Where, as in the instant case, Congress has not stated specifically whether a federal statute has occupied a field in which the States are otherwise free to legislate, different criteria have furnished touchstones for decision. Thus,
“ [t] his Court, in considering the validity of state laws in the light of . . . federal laws touching the same subject, has made use of the following expressions: conflicting; contrary to; occupying the field; repugnance; difference; irreconcilability; inconsistency; violation; curtailment; and interference. But none of these expressions provides an infallible constitutional test or an exclusive constitutional yardstick. In the final analysis, there can be no one crystal clear distinctly marked formula.” Hines v. Davidowitz, 312 U. S. 52, 67.
And see Rice v. Santa Fe Elevator Corp., 331 U. S. 218, 230-231. In this case, we think that each of several tests of supersession is met.
First, “[t]he scheme of federal regulation [is] so pervasive as to make reasonable the inference that Congress left no room for the States to supplement it.” Rice v. Santa Fe Elevator Corp., 331 U. S., at 230. The Congress determined in 1940 that it was necessary for it to re-enter the field of antisubversive legislation, which had been abandoned by it in 1921. In that year, it enacted the Smith Act which proscribes advocacy of the overthrow of any government — federal, state or local — by force and violence and organization of and knowing membership in a group which so advocates. Conspiracy to commit any of these acts is punishable under the general criminal conspiracy provisions in 18 U. S. C. § 371. The Internal Security Act of 1950 is aimed more directly at Communist organizations. It distinguishes between “Communist-action organizations” and "Communist-front organizations,” requiring such organizations to register and to file annual reports with the Attorney General giving complete details as to their officers and funds. Members of Communist-action organizations who have not been registered by their organization must register as individuals. Failure to register in accordance with the requirements of Sections 786-787 is punishable by a fine of not more than $10,000 for an offending organization and by a fine of not more than $10,000 or imprisonment for not more than five years or both for an individual offender — each day of failure to register constituting a separate offense. And the Act imposes certain sanctions upon both “action” and “front” organizations and their members. The Communist Control Act of 1954 declares “that the Communist Party of the United States, although purportedly a political party, is in fact an instrumentality of a conspiracy to overthrow the Government of the United States” and that “its role as the agency of a hostile foreign power renders its existence a clear present and continuing danger to the security of the United States.” It also contains a legislative finding that the Communist Party is a “Communist-action organization” within the meaning of the Internal Security Act of 1950 and provides that “knowing” members of the Communist Party are “subject to all the provisions and penalties” of that Act. It furthermore sets up a new classification of “Communist-infiltrated organizations” and provides for the imposition of sanctions against them.
We examine these Acts only to determine the congressional plan. Looking to all of them in the aggregate, the conclusion is inescapable that Congress has intended to occupy the field of sedition. Taken as a whole, they evince a congressional plan which makes it reasonable to determine that no room has been left for the States to supplement it. Therefore, a state sedition statute is superseded regardless of whether it purports to supplement the federal law. As was said by Mr. Justice Holmes in Charleston & Western Carolina R. Co. v. Varnville Furniture Co., 237 U. S. 597, 604:
“When Congress has taken the particular subject-matter in hand coincidence is as ineffective as opposition, and a state law is not to be declared a help because it attempts to go farther than Congress has seen fit to go.”

* Problem 1: Rewrite the opinion excerpt from "Where, as in" up to and including "U. S. 52, 67.", putting "guideposts" in place of "touchstones".
* Problem 2: List every court case the opinion excerpt cites by name, giving each case once.
The rows play no part in what is asked here.

* Supplied data:
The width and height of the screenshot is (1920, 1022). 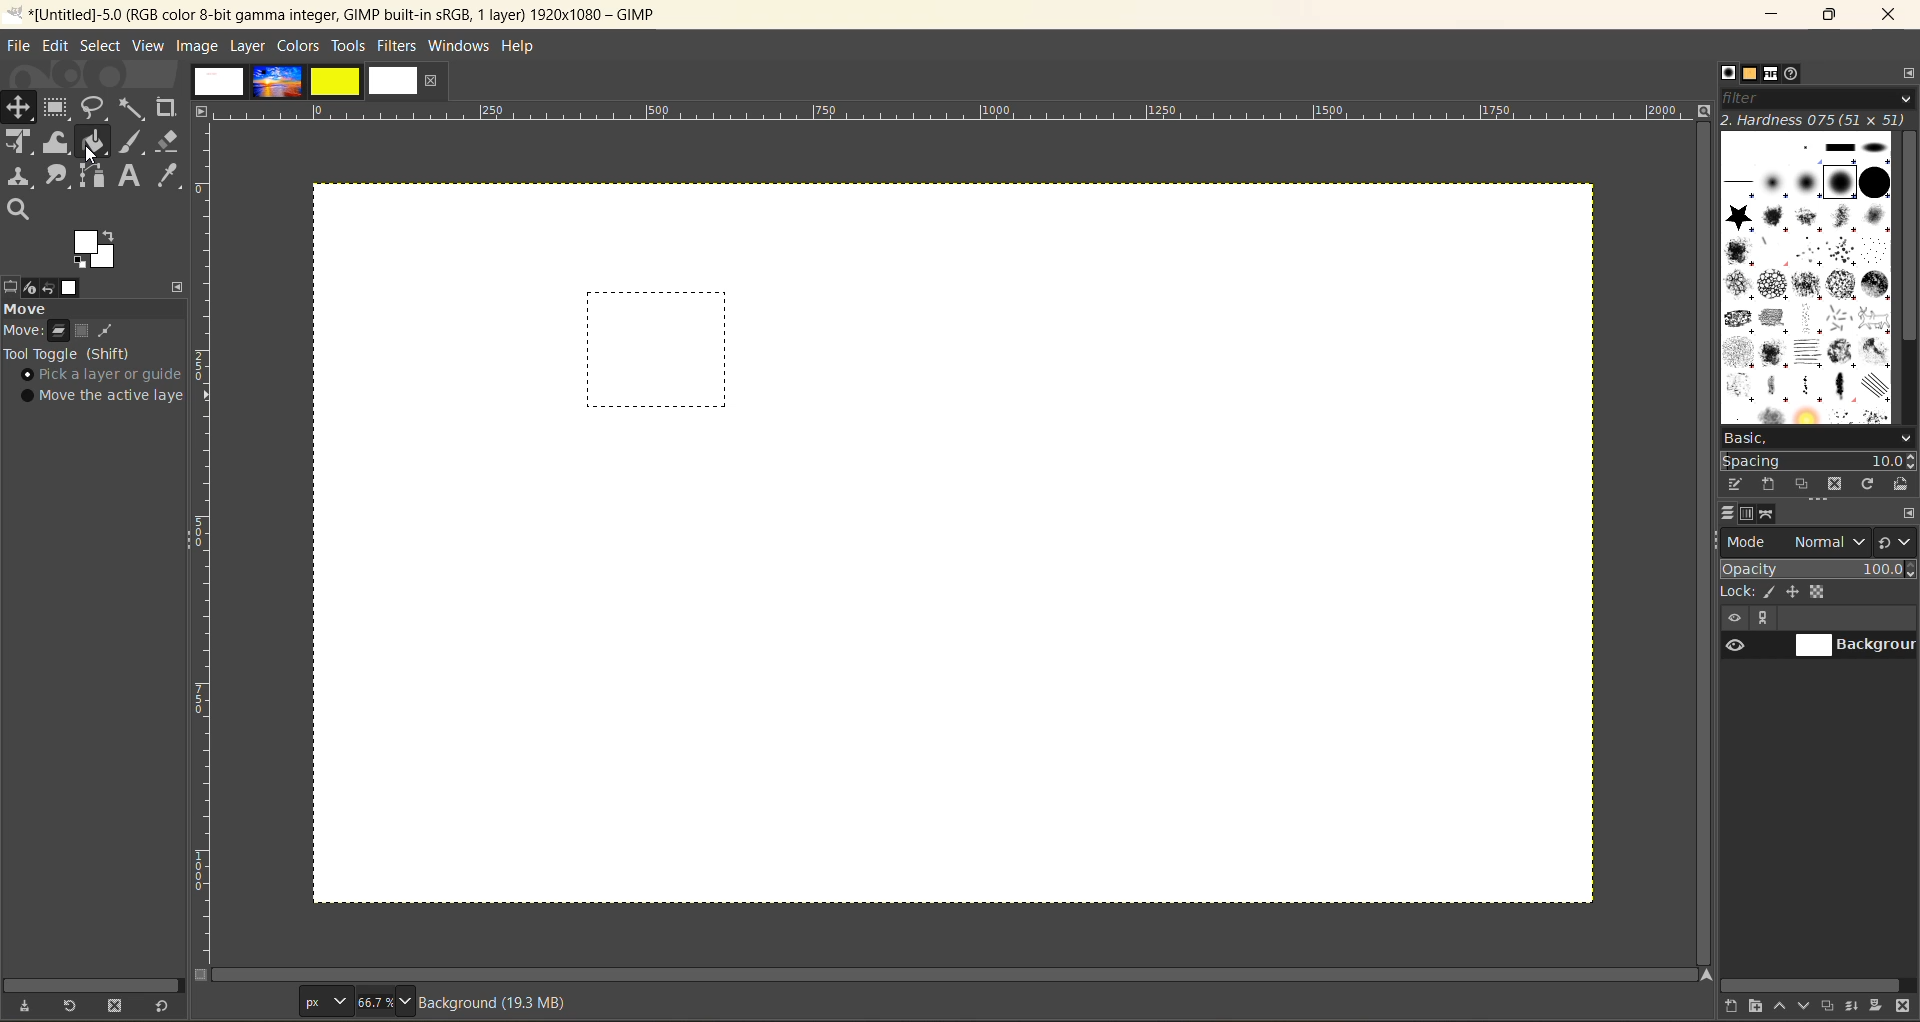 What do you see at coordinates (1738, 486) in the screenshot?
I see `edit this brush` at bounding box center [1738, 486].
* * *
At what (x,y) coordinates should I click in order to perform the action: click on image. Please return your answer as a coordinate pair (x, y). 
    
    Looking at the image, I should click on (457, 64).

* Final result 1:
Where, as in the instant case, Congress has not stated specifically whether a federal statute has occupied a field in which the States are otherwise free to legislate, different criteria have furnished guideposts for decision. Thus,
“ [t] his Court, in considering the validity of state laws in the light of . . . federal laws touching the same subject, has made use of the following expressions: conflicting; contrary to; occupying the field; repugnance; difference; irreconcilability; inconsistency; violation; curtailment; and interference. But none of these expressions provides an infallible constitutional test or an exclusive constitutional yardstick. In the final analysis, there can be no one crystal clear distinctly marked formula.” Hines v. Davidowitz, 312 U. S. 52, 67.

* Final result 2:
Hines v. Davidowitz
Rice v. Santa Fe Elevator Corp.
Charleston & Western Carolina R. Co. v. Varnville Furniture Co.